And anything you can find on Alexander, who devoted himself to amalgamating all Indo-Europeans under one rule. Alexander adopted the mother of Darius and he and his men married Persian women.

Jorjani’s illumination of Indo-European metaphysics, particularly the Promethean vision is an idol-smashing revelation. I much enjoy this interpretation and hope to see Jorjani expand his work in print.

Because of the recent submergence of Greece under Turkish rule and the corruption of Balkan Culture due to centuries of Ottomon hegemony, from the mid-1400s to mid-1800s, readers in Western culture have recently abandoned reading of the Hellenic Canon of literature for slimmer Nordic offerings.
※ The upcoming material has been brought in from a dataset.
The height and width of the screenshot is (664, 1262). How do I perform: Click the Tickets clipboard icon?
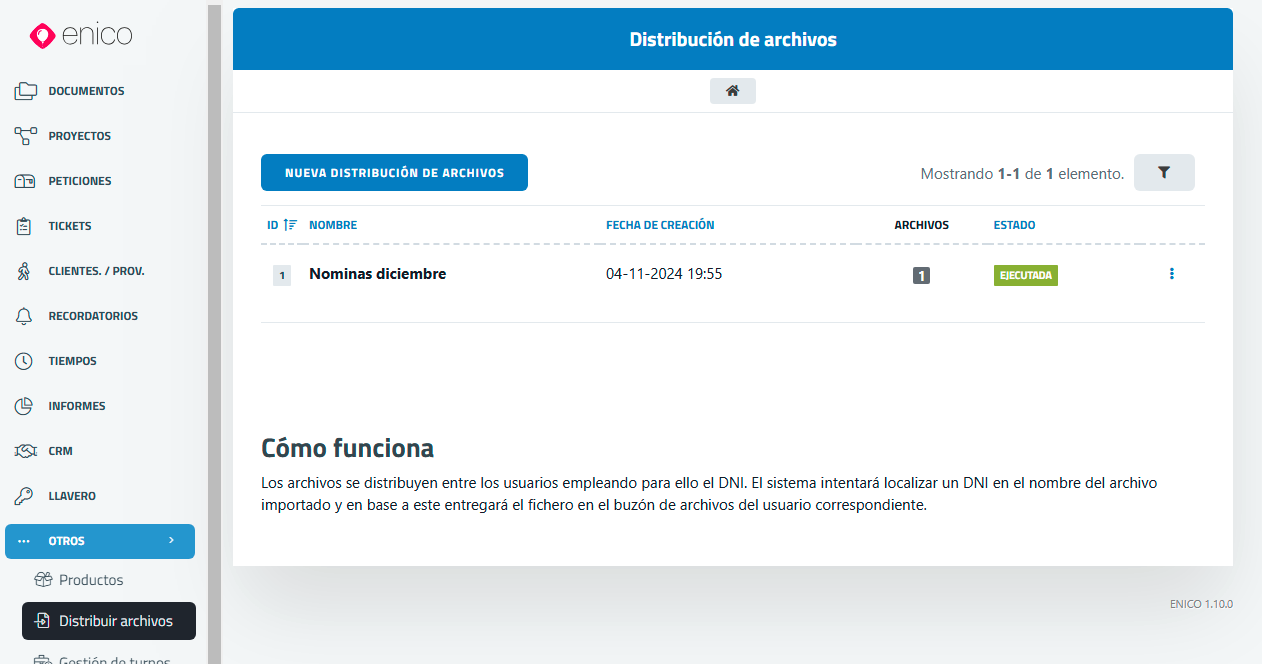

This is a shame, For a view of ancient Greece from the standpoint of the mature Germanic perspective before the disaster of 1914, read: the Greeks and Greek Civilization by Jacob Burckhardt, n art historian whose reading of ancient classics was so heretical that he would not permit its publishing until after his death.

For Jorjani's points on the Sarmatians and the Arthurian legends see the movie staring Clive Owen as Arthur, which was tolerably made and not overly PC in nature for a modern movie.

Actually, years after the battles of Marathon and Thermopolye, the Spartans did ally with Persia. Aristotle’s views on later Persian despotism should not be jettisoned, however they should be put in perspective. For a brief on how Persian metaphysics were overcome by Islam see Stoddard: The New World of Islam.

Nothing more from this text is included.